## [Task to carry out]
Present the entries below as a numbered list, skipping any blank lines.
>>
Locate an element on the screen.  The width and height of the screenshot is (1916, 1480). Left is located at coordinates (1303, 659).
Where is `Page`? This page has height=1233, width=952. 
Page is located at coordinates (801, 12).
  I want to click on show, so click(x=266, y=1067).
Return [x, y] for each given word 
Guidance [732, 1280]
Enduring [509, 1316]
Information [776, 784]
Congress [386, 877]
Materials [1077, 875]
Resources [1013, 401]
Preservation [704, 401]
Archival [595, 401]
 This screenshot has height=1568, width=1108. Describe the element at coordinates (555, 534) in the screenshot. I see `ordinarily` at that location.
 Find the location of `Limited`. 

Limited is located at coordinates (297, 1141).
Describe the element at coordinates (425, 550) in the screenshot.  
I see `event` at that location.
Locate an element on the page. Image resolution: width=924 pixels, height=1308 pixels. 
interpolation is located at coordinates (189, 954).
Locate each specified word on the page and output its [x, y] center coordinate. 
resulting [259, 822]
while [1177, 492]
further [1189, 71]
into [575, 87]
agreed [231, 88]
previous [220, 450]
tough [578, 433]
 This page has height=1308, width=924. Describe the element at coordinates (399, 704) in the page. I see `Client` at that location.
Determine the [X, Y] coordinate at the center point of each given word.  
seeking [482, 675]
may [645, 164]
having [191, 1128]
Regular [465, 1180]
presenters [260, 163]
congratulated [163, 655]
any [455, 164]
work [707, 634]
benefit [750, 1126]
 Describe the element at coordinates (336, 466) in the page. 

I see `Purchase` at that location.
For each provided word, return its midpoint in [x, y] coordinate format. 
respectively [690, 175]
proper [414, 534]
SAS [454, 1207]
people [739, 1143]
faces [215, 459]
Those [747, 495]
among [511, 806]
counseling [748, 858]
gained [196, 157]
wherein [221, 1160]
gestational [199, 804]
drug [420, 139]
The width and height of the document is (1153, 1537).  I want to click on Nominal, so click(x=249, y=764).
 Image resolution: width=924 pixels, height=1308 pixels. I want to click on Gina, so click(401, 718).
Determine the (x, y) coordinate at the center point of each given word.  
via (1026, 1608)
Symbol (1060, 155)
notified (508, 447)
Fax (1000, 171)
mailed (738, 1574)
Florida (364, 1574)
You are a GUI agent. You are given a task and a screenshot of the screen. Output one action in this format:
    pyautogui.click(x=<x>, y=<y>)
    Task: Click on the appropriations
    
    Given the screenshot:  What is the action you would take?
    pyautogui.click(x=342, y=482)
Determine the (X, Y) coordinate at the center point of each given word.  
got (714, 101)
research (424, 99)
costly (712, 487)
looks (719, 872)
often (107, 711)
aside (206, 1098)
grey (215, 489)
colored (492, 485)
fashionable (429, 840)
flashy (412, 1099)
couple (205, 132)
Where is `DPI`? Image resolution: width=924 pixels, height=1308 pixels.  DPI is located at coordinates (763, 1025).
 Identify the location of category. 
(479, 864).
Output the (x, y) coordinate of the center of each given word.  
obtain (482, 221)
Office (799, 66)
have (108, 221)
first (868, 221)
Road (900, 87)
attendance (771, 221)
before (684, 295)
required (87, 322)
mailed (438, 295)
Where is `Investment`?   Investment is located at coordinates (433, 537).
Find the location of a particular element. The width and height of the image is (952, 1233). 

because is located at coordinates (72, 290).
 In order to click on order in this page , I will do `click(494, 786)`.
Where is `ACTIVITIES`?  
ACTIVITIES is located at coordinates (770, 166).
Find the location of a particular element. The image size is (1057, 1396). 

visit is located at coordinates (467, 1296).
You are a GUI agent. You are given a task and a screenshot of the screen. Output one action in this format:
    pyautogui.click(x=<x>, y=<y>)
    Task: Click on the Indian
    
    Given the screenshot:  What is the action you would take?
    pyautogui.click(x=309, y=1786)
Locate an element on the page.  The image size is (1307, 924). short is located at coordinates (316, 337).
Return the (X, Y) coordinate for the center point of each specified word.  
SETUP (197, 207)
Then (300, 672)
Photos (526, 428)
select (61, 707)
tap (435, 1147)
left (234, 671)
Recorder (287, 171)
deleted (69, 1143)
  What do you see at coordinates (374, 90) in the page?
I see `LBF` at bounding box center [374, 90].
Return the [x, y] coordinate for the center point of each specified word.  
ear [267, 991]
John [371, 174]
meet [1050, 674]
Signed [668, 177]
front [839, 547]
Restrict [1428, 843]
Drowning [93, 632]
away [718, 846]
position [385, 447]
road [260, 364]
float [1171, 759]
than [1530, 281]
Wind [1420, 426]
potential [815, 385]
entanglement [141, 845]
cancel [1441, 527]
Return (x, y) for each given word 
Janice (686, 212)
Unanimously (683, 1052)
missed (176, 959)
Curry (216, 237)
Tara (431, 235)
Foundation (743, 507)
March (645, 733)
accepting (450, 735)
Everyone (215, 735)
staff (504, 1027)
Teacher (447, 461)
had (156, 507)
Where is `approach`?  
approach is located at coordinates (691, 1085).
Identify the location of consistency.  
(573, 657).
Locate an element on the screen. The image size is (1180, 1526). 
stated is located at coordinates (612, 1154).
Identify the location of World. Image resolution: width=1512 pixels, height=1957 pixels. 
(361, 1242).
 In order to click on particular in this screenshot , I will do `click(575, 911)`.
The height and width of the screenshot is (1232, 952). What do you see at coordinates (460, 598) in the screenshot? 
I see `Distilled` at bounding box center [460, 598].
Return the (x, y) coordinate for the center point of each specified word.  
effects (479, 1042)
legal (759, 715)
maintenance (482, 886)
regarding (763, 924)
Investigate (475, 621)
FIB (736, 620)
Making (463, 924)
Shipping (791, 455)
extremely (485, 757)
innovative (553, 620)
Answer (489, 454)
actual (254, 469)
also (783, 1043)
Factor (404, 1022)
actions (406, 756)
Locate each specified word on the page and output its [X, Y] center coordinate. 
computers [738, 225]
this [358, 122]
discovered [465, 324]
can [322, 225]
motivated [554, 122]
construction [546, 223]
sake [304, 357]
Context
<<
## [The result]
1. Locate an element on the screen.  The width and height of the screenshot is (1916, 1480). Left is located at coordinates (1303, 659).
2. Where is `Page`? This page has height=1233, width=952. 
3. Page is located at coordinates (801, 12).
4.   I want to click on show, so click(x=266, y=1067).
5. Return [x, y] for each given word 
6. Guidance [732, 1280]
7. Enduring [509, 1316]
8. Information [776, 784]
9. Congress [386, 877]
10. Materials [1077, 875]
11. Resources [1013, 401]
12. Preservation [704, 401]
13. Archival [595, 401]
14.  This screenshot has height=1568, width=1108. Describe the element at coordinates (555, 534) in the screenshot. I see `ordinarily` at that location.
15.  Find the location of `Limited`. 
16. Limited is located at coordinates (297, 1141).
17. Describe the element at coordinates (425, 550) in the screenshot.  
18. I see `event` at that location.
19. Locate an element on the page. Image resolution: width=924 pixels, height=1308 pixels. 
20. interpolation is located at coordinates (189, 954).
21. Locate each specified word on the page and output its [x, y] center coordinate. 
22. resulting [259, 822]
23. while [1177, 492]
24. further [1189, 71]
25. into [575, 87]
26. agreed [231, 88]
27. previous [220, 450]
28. tough [578, 433]
29.  This page has height=1308, width=924. Describe the element at coordinates (399, 704) in the page. I see `Client` at that location.
30. Determine the [X, Y] coordinate at the center point of each given word.  
31. seeking [482, 675]
32. may [645, 164]
33. having [191, 1128]
34. Regular [465, 1180]
35. presenters [260, 163]
36. congratulated [163, 655]
37. any [455, 164]
38. work [707, 634]
39. benefit [750, 1126]
40.  Describe the element at coordinates (336, 466) in the page. 
41. I see `Purchase` at that location.
42. For each provided word, return its midpoint in [x, y] coordinate format. 
43. respectively [690, 175]
44. proper [414, 534]
45. SAS [454, 1207]
46. people [739, 1143]
47. faces [215, 459]
48. Those [747, 495]
49. among [511, 806]
50. counseling [748, 858]
51. gained [196, 157]
52. wherein [221, 1160]
53. gestational [199, 804]
54. drug [420, 139]
55. The width and height of the document is (1153, 1537).  I want to click on Nominal, so click(x=249, y=764).
56.  Image resolution: width=924 pixels, height=1308 pixels. I want to click on Gina, so click(401, 718).
57. Determine the (x, y) coordinate at the center point of each given word.  
58. via (1026, 1608)
59. Symbol (1060, 155)
60. notified (508, 447)
61. Fax (1000, 171)
62. mailed (738, 1574)
63. Florida (364, 1574)
64. You are a GUI agent. You are given a task and a screenshot of the screen. Output one action in this format:
65.     pyautogui.click(x=<x>, y=<y>)
66.     Task: Click on the appropriations
67.     Given the screenshot:  What is the action you would take?
68.     pyautogui.click(x=342, y=482)
69. Determine the (X, Y) coordinate at the center point of each given word.  
70. got (714, 101)
71. research (424, 99)
72. costly (712, 487)
73. looks (719, 872)
74. often (107, 711)
75. aside (206, 1098)
76. grey (215, 489)
77. colored (492, 485)
78. fashionable (429, 840)
79. flashy (412, 1099)
80. couple (205, 132)
81. Where is `DPI`? Image resolution: width=924 pixels, height=1308 pixels.  DPI is located at coordinates (763, 1025).
82.  Identify the location of category. 
83. (479, 864).
84. Output the (x, y) coordinate of the center of each given word.  
85. obtain (482, 221)
86. Office (799, 66)
87. have (108, 221)
88. first (868, 221)
89. Road (900, 87)
90. attendance (771, 221)
91. before (684, 295)
92. required (87, 322)
93. mailed (438, 295)
94. Where is `Investment`?   Investment is located at coordinates (433, 537).
95. Find the location of a particular element. The width and height of the image is (952, 1233). 
96. because is located at coordinates (72, 290).
97.  In order to click on order in this page , I will do `click(494, 786)`.
98. Where is `ACTIVITIES`?  
99. ACTIVITIES is located at coordinates (770, 166).
100. Find the location of a particular element. The image size is (1057, 1396). 
101. visit is located at coordinates (467, 1296).
102. You are a GUI agent. You are given a task and a screenshot of the screen. Output one action in this format:
103.     pyautogui.click(x=<x>, y=<y>)
104.     Task: Click on the Indian
105.     Given the screenshot:  What is the action you would take?
106.     pyautogui.click(x=309, y=1786)
107. Locate an element on the page.  The image size is (1307, 924). short is located at coordinates (316, 337).
108. Return the (X, Y) coordinate for the center point of each specified word.  
109. SETUP (197, 207)
110. Then (300, 672)
111. Photos (526, 428)
112. select (61, 707)
113. tap (435, 1147)
114. left (234, 671)
115. Recorder (287, 171)
116. deleted (69, 1143)
117.   What do you see at coordinates (374, 90) in the page?
118. I see `LBF` at bounding box center [374, 90].
119. Return the [x, y] coordinate for the center point of each specified word.  
120. ear [267, 991]
121. John [371, 174]
122. meet [1050, 674]
123. Signed [668, 177]
124. front [839, 547]
125. Restrict [1428, 843]
126. Drowning [93, 632]
127. away [718, 846]
128. position [385, 447]
129. road [260, 364]
130. float [1171, 759]
131. than [1530, 281]
132. Wind [1420, 426]
133. potential [815, 385]
134. entanglement [141, 845]
135. cancel [1441, 527]
136. Return (x, y) for each given word 
137. Janice (686, 212)
138. Unanimously (683, 1052)
139. missed (176, 959)
140. Curry (216, 237)
141. Tara (431, 235)
142. Foundation (743, 507)
143. March (645, 733)
144. accepting (450, 735)
145. Everyone (215, 735)
146. staff (504, 1027)
147. Teacher (447, 461)
148. had (156, 507)
149. Where is `approach`?  
150. approach is located at coordinates (691, 1085).
151. Identify the location of consistency.  
152. (573, 657).
153. Locate an element on the screen. The image size is (1180, 1526). 
154. stated is located at coordinates (612, 1154).
155. Identify the location of World. Image resolution: width=1512 pixels, height=1957 pixels. 
156. (361, 1242).
157.  In order to click on particular in this screenshot , I will do `click(575, 911)`.
158. The height and width of the screenshot is (1232, 952). What do you see at coordinates (460, 598) in the screenshot? 
159. I see `Distilled` at bounding box center [460, 598].
160. Return the (x, y) coordinate for the center point of each specified word.  
161. effects (479, 1042)
162. legal (759, 715)
163. maintenance (482, 886)
164. regarding (763, 924)
165. Investigate (475, 621)
166. FIB (736, 620)
167. Making (463, 924)
168. Shipping (791, 455)
169. extremely (485, 757)
170. innovative (553, 620)
171. Answer (489, 454)
172. actual (254, 469)
173. also (783, 1043)
174. Factor (404, 1022)
175. actions (406, 756)
176. Locate each specified word on the page and output its [X, Y] center coordinate. 
177. computers [738, 225]
178. this [358, 122]
179. discovered [465, 324]
180. can [322, 225]
181. motivated [554, 122]
182. construction [546, 223]
183. sake [304, 357]
184. Context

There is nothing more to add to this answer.